Leave out every picture and set down, exactly, the lines below from the one holding "The image size" up to and including the one holding "Task: Click the Cut scissors icon".

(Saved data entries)
▬▬▬

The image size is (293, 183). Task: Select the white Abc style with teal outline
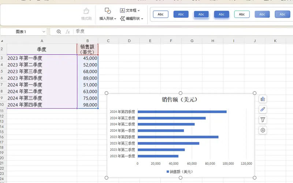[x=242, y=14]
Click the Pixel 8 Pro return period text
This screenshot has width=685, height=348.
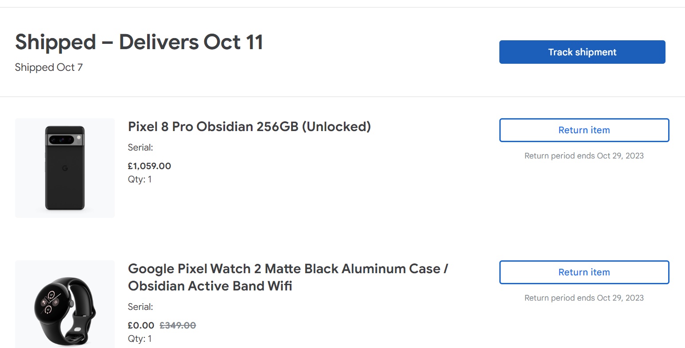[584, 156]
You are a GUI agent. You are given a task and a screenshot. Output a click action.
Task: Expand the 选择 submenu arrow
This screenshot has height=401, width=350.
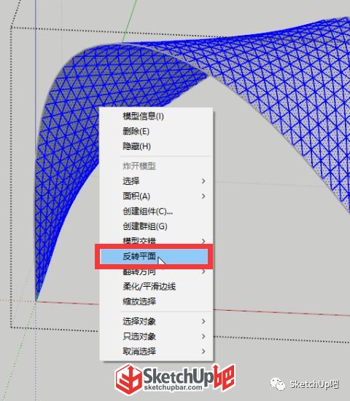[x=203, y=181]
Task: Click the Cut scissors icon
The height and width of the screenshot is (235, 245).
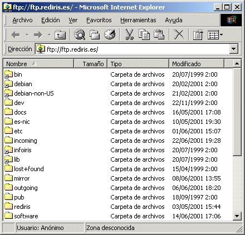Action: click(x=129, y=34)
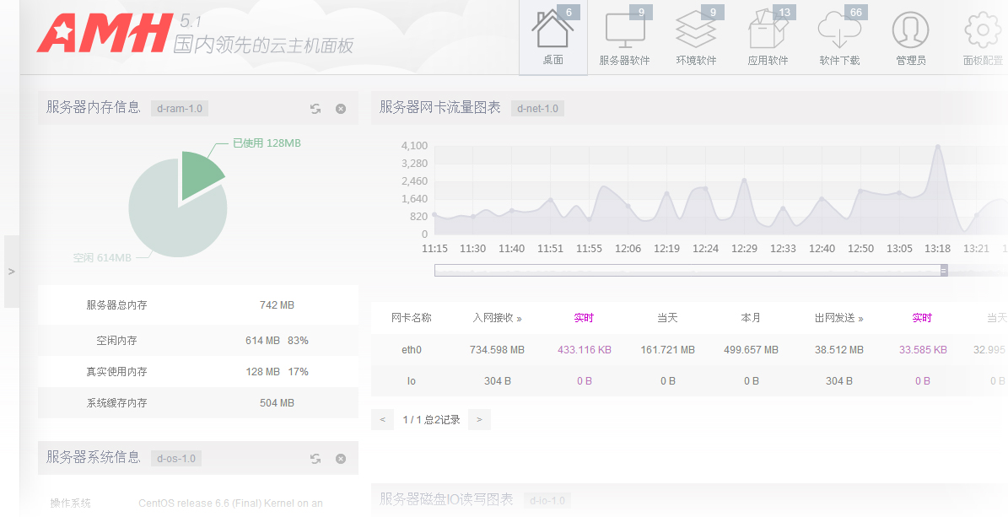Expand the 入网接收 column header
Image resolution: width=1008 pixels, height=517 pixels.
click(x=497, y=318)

▬▬▬

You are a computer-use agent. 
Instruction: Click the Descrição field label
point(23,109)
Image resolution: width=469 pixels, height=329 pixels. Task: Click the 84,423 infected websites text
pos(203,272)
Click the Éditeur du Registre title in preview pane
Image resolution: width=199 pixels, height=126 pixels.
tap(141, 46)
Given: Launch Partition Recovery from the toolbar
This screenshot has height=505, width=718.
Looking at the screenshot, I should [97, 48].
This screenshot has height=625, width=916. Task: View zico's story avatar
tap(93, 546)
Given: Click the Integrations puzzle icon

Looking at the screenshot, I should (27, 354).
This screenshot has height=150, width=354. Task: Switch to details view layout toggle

▬▬▬

Solution to the problem:
The image size is (293, 183). Task: Select the white Abc style with teal outline
[x=242, y=14]
Click the Pixel 8 Pro return period text
This screenshot has width=685, height=348.
[584, 156]
You are a GUI agent. You are given a task and a screenshot. Output a click action.
Task: Expand the 选择 submenu arrow
This screenshot has height=401, width=350.
[x=203, y=181]
Task: Click the Cut scissors icon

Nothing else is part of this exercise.